> _Brano selezionato_
+++

La terza fase della Coldiretti

La Coldiretti dopo la fase della simbiosi con i Consorzi agrari, dopo quella in cui è prevalso il ruolo di azienda erogatrice di servizi, si avvia alla terza fase della fidelizzazione attraverso l'attività di supporto alla commercializzazione. Un modo per acquistare "quote di mercato" a spese degli altri caa e delle altre organizzazioni agricole.

  


 
Campagna amica, con la sua forte visibilità, ha molto contribuito a lanciare l'immagine della Coldiretti (che oggi si presenta con il claim ambizioso: La forza amica del paese). Essa appare oggi al cittadino-consumatore come una entità meta/para-commerciale, comunque come brand del settore agrolaimentare, suscettibile di futuri  sviluppi.  Dal punto di vista dell'organizzazione essa è riuscita a offrire ai soci qualcosa di più della concorrenza (Cia, Unioni agricoltori, Copagri ecc.). Le altre organizzaizioni che non hanno nulla di ciò o comunque nulla di così capillare di mercatini contadini e di botteghe  (aspettiamoci anche i ristoranti e i supermercati).
Valorizzando un'immagine molto conoscita, accuratamente e assiduamente curata nei rispetto dei media (anche grazie al supporto di agenzie specializzate), la Coldiretti non ha difficoltà ad ottenere dalle amministrazioni pubbliche spazi  per i mercatini. Iniziativa lodevole e utile per i produttori. Ci si chiede, però, perché il brand Coldiretti debba sovrastare così pesantemente l'immagine di aziende, aggregazioni di produttori e territori. La vecchia tendenza dell'organizzazione di massa a "mettersi in divisa" qui è ripresa in funzione commerciale. L'obiettivo è indurre il consumatore a  porre fiducia nel brand Coldiretti, identificandolo con il prodotto "contadino" (un po' vagamente...).  Il risultato è  quello, come con tutti i marchi collettivi (dop in primis) di tendere ad appiattire la percezione della qualità offerta, di  farne un po' perdere l'individualità, specie al di fuori di contesti di relazioni di acquisti reiterati e di conoscenza personale. Però questo è pur sempre una sfumatura nel complesso di una iniziativa che va nel senso giusto che sicuramente risponde alle esigenze degli associati.

+++

> _Dati forniti_
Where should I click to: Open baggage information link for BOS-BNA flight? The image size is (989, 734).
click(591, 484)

+++

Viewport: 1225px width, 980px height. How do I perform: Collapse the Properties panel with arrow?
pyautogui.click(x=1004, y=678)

+++

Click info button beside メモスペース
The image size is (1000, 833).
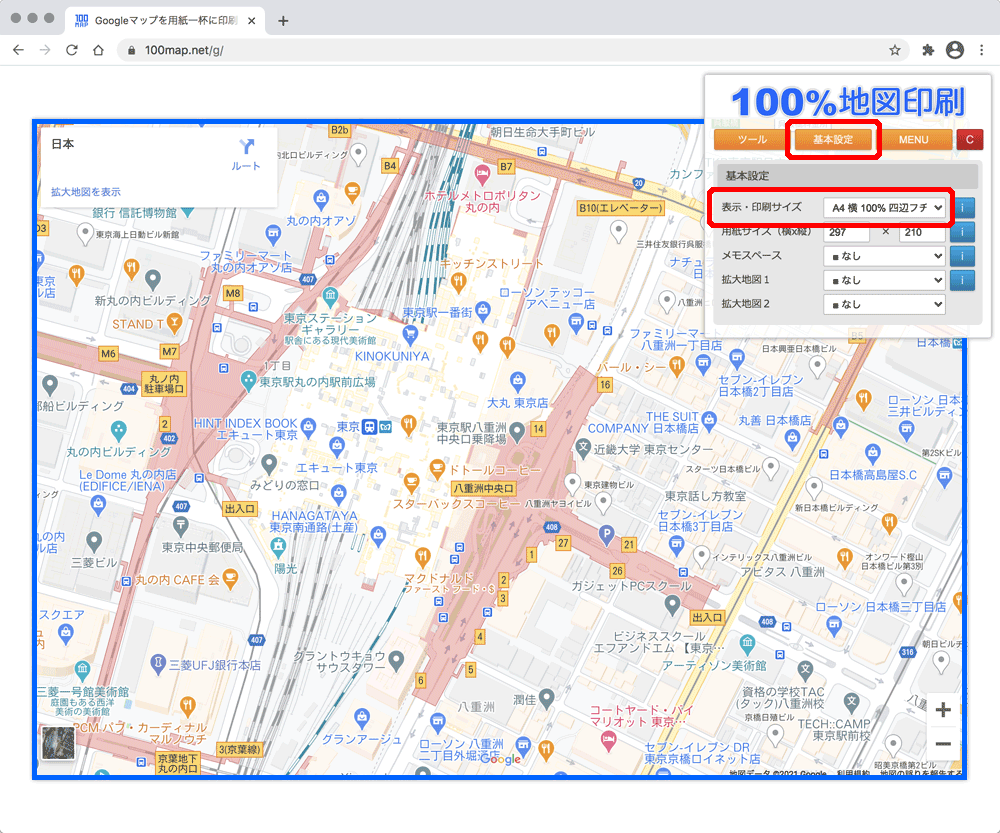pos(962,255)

+++

Secondo il brano sulla Coldiretti, con quale claim si presenta oggi l'organizzazione?

La forza amica del paese.